Deutlich geringer fällt das durchschnittliche Einkommen in Montage- und Serviceberufen aus. Fachkräfte in der Montage sowie Servicetechnikerinnen und Servicetechniker kommen demnach auf etwa 45.000 Euro jährlich.

Bei Führungskräften steigen die Werte mit dem Verantwortungsbereich. Teamleitungen erreichen durchschnittlich 63.700 Euro, Abteilungsleitungen 70.900 Euro und Bereichsleitungen 99.500 Euro. Leitungen von Standorten oder Niederlassungen liegen laut Report bei durchschnittlich 85.300 Euro.

Unternehmensgröße und Abschluss beeinflussen das Einkommen

Neben Branche und Position spielt die Größe des Arbeitgebers eine wichtige Rolle. Fachkräfte in Großunternehmen verdienen der Untersuchung zufolge durchschnittlich 62.400 Euro. In kleinen Betrieben liegt der Vergleichswert bei 50.700 Euro.

Auch die Qualifikation wirkt sich auf das Einkommen aus. Beschäftigte mit klassischer Berufsausbildung kommen im Mittel auf 46.500 Euro. Mit Meister- oder Technikerabschluss sind es 56.100 Euro. Für Fachkräfte mit Bachelorabschluss nennt Hays 59.100 Euro, bei einem Masterabschluss 65.100 Euro.

Hohe Gehälter verhindern Jobwechsel nicht

Die Erhebung zeigt zugleich, dass eine höhere Vergütung Beschäftigte nicht dauerhaft an ihren Arbeitgeber bindet. 61 Prozent der befragten Fachkräfte würden für ein besseres Gehalt wechseln. In der Projektleitung erreicht die Wechselbereitschaft laut Report bis zu 84 Prozent. Bei Führungskräften liegt sie im Durchschnitt bei 67 Prozent.

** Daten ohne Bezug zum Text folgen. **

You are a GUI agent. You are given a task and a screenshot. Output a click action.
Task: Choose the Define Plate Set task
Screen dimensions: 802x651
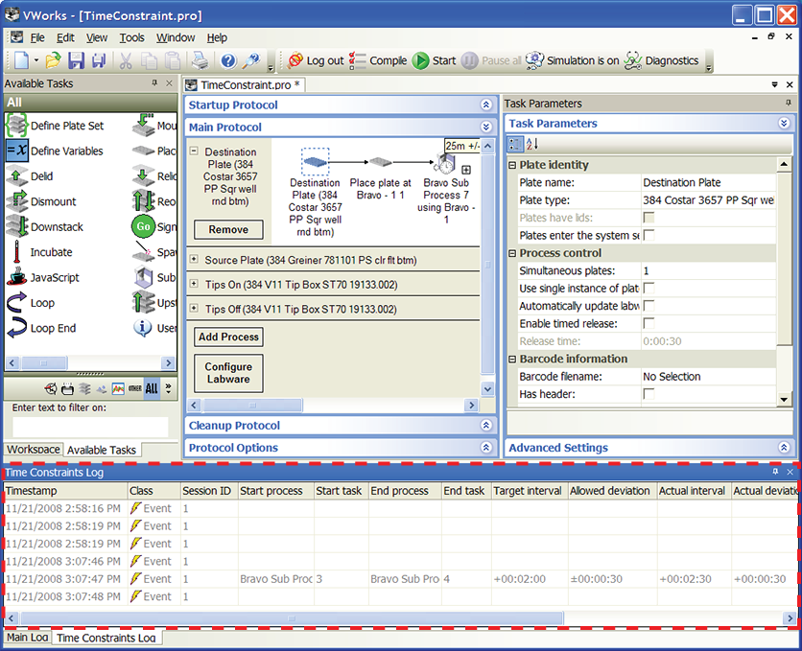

Selbst unter den Fachkräften, die ihr Einkommen positiv bewerten, können sich rund 40 Prozent einen Wechsel für ein höheres Gehalt vorstellen. Für Unternehmen in Baden-Württemberg bedeutet das: Ein im Bundesvergleich hohes Gehaltsniveau allein reicht nicht zwingend aus, um qualifizierte Beschäftigte langfristig zu halten.

Viele Beschäftigte wünschen sich mehr Transparenz

Mehr als jede zweite Fachkraft wünscht sich transparente Gehaltsstrukturen. 27 Prozent bewerten die bestehenden Entgeltstrukturen in ihrem Unternehmen dagegen als wenig oder gar nicht transparent.

Zusatzleistungen sind bereits weit verbreitet. 94 Prozent der erfassten Unternehmen bieten Benefits an. Am häufigsten genannt werden Weihnachts- und Urlaubsgeld sowie eine betriebliche Altersvorsorge. Variable Gehaltsbestandteile können insbesondere in größeren Unternehmen zusätzlich ins Gewicht fallen.

Die Untersuchung weist außerdem auf fortbestehende Unterschiede zwischen den Geschlechtern hin. Bei Fachkräften mit Ausbildung beziehungsweise Masterabschluss beträgt der ermittelte Abstand neun beziehungsweise elf Prozent.